EasyMark 8/31/2025||
I'm really hoping the SCOTUS wrecks his whole plan on this. We've had enough kings down through history. We'll know once and for all if they are truly sold out or not when they make this decision because clearly he has been violating the Constitution for months now with these executive orders
duxup 8/31/2025|
The majority in SCOTUS so far has put their hands in their pockets every time there is the potential for actual conflict with the executive branch.
greatgib 8/31/2025||
I don't understand why there isn't a market or company that develop already to move all items to low tariff area before sending to US.

I know that manufacturing things here in Europe, there already used to be round trip by airplane and co to try to lower VAT paid on purchases to the maximum.

flakeoil 8/31/2025||
Because it is not allowed and it does not count. It is the origin country that counts, even if you ship via another 3rd party country.
makeitdouble 8/31/2025|||
Vietnam is partly that. Production virtually "moved" from China to Vietnam pretty fast with various degrees of fakery. Not every company can pull it up, Nintendo for instance if probably more legitimate than others, but that's a thing.
bespokedevelopr 8/31/2025|||
Mexico has a huge network of importers for doing exactly this and it predates both administrations.

The invoicing system there is highly gamed and corrupt (not that anywhere isn’t).

All of this tariffing has created a lot of new opportunities for businesses who operate in grey areas.

EasyMark 8/31/2025|||
That's covered, if you try to go to an intermediary county and they find out they will raise your tariffs back up to 150% for breaking the deal, it's built in to the agreements
zug_zug 9/1/2025||
That doesn’t really make sense… essentially the choice to do this isn’t in the hands of any nation, rather any business in the nation could try to do this and the government has no real way to know.

You could try to raise tariffs on a whole country because one company in that country was falsifying country of origin… but it’s inevitable

y-curious 8/31/2025|||
This is the intuition for tariffs for countries like Vietnam (where China used to send a lot of goods to for repackaging). Not a new idea, and one that customs will aggressively police.
lvl155 8/31/2025||
Think about the fact that inflation was effectively killed and rates were set to come down by 2%. Then this clown comes in and does this. Inexcusable. Biggest economic policy blunder in history.

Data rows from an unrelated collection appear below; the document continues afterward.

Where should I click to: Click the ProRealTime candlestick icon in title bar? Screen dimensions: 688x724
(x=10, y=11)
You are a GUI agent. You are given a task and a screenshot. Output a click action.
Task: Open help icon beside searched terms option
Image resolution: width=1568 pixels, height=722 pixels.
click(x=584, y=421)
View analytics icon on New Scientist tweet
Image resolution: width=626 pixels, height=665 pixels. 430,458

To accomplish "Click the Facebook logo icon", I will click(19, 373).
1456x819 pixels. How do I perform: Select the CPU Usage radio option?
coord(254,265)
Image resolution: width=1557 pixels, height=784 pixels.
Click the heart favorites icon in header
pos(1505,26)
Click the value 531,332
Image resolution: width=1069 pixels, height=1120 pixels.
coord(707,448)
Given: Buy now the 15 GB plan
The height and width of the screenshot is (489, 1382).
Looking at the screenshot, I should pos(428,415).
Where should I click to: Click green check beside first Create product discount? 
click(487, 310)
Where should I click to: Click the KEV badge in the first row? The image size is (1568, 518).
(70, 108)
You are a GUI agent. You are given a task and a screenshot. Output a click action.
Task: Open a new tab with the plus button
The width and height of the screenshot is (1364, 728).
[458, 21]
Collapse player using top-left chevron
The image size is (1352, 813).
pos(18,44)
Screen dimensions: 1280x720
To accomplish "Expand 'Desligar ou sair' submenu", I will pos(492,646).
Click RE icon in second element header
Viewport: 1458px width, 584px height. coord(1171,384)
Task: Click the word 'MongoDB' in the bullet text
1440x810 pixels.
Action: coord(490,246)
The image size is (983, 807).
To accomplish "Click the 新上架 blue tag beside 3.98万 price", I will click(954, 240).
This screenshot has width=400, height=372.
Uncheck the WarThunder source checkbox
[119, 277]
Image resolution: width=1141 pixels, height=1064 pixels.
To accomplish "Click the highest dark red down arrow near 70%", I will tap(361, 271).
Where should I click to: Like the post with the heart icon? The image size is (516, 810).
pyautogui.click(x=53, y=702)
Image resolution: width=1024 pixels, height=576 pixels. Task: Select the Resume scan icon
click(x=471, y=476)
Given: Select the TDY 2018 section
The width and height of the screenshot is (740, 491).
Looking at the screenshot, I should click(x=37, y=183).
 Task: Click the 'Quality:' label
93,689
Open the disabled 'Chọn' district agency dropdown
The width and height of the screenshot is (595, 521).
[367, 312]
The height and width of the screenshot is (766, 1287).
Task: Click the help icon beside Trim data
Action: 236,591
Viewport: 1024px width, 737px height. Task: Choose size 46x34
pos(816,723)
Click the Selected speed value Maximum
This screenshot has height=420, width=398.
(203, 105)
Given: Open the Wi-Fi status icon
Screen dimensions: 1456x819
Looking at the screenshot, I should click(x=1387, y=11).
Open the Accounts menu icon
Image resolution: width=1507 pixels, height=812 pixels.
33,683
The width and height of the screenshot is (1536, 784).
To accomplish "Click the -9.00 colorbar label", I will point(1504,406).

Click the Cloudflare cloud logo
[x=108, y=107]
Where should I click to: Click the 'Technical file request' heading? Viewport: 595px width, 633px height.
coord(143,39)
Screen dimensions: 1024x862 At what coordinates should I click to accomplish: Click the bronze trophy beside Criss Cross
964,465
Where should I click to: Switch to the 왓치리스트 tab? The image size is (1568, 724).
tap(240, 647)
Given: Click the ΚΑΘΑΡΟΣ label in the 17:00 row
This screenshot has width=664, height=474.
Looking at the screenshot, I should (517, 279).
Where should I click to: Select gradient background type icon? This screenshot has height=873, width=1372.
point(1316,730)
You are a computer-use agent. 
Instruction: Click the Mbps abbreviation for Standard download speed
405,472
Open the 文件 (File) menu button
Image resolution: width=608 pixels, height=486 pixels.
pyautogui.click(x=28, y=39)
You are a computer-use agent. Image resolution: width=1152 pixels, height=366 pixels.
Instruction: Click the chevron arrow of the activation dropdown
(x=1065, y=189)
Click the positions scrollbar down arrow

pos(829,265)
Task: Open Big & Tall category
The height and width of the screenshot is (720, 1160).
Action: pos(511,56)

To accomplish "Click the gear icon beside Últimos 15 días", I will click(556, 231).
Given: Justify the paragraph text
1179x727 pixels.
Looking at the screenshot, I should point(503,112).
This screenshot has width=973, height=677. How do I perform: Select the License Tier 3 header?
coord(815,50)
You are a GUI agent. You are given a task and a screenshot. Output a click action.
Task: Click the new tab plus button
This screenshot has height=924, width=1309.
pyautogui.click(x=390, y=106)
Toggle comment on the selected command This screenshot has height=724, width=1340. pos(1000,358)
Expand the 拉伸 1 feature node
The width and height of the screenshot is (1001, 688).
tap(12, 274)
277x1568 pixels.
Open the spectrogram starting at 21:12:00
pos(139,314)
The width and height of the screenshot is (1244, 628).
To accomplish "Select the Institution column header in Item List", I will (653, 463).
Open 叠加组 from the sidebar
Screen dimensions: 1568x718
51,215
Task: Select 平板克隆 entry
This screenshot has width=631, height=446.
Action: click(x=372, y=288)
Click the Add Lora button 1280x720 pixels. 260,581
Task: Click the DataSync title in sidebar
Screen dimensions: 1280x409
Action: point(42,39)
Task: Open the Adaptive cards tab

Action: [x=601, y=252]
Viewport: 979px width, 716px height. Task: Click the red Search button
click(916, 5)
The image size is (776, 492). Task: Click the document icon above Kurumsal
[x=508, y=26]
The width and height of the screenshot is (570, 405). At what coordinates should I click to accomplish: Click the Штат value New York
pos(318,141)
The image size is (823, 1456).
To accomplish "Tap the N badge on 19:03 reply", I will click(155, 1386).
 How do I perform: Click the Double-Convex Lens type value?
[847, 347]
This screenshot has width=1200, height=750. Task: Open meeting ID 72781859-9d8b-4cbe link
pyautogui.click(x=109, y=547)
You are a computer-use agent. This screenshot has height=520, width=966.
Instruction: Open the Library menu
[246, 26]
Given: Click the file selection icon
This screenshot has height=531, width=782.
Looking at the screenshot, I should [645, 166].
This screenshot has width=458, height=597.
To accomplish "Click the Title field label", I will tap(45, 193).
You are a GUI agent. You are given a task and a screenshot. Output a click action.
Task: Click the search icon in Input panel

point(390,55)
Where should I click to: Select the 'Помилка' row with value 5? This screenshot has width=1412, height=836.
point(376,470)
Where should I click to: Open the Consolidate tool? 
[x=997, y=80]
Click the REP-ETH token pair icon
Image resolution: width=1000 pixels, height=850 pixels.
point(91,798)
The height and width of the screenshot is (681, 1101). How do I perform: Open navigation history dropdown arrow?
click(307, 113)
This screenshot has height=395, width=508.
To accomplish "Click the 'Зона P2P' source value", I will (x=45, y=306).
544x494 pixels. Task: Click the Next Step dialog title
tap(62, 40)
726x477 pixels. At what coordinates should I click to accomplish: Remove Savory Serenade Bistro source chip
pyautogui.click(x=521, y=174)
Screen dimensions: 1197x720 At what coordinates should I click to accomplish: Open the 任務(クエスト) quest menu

Don’t let sky high stock market fool you.
hypeatei 8/31/2025||
> Don’t let sky high stock market fool you

The simplest explanation for higher stock prices is that the dollar has lost ~9% of its value this year (see: DXY)

lvl155 8/31/2025||
It’s more than that. It’s getting cross-pumped by Wall Street and Crypto bros with AI hype as backdrop.
IAmGraydon 9/1/2025||
Not only that, but now he’s trying to blame the only adult left in the room, Jerome Powell.
anigbrowl 8/30/2025|
As well as big business, this is just shutting down or radically altering many small industries. FIlmmakers, authors/book publishers, musicians etc. are negatively incentivized to ship product to the US, so good luck if you are an American consumer with niche cultural hobbies or a specialized importer who does a lot of small-batch orders.
charcircuit 8/31/2025|
Books aren't tarrifed.
anigbrowl 8/31/2025||
That's good, but do you think you'll be able to ship to the US without restriction? I don't see post office counter workers working their way through the official list of exemptions published by the WH

https://www.whitehouse.gov/wp-content/uploads/2025/04/Annex-...

charcircuit 8/31/2025||
>but do you think you'll be able to ship to the US without restriction?

Whenever I import goods the HS codes are provided for each item, so it shouldn't be hard to collect the correct amount of money for tariffs.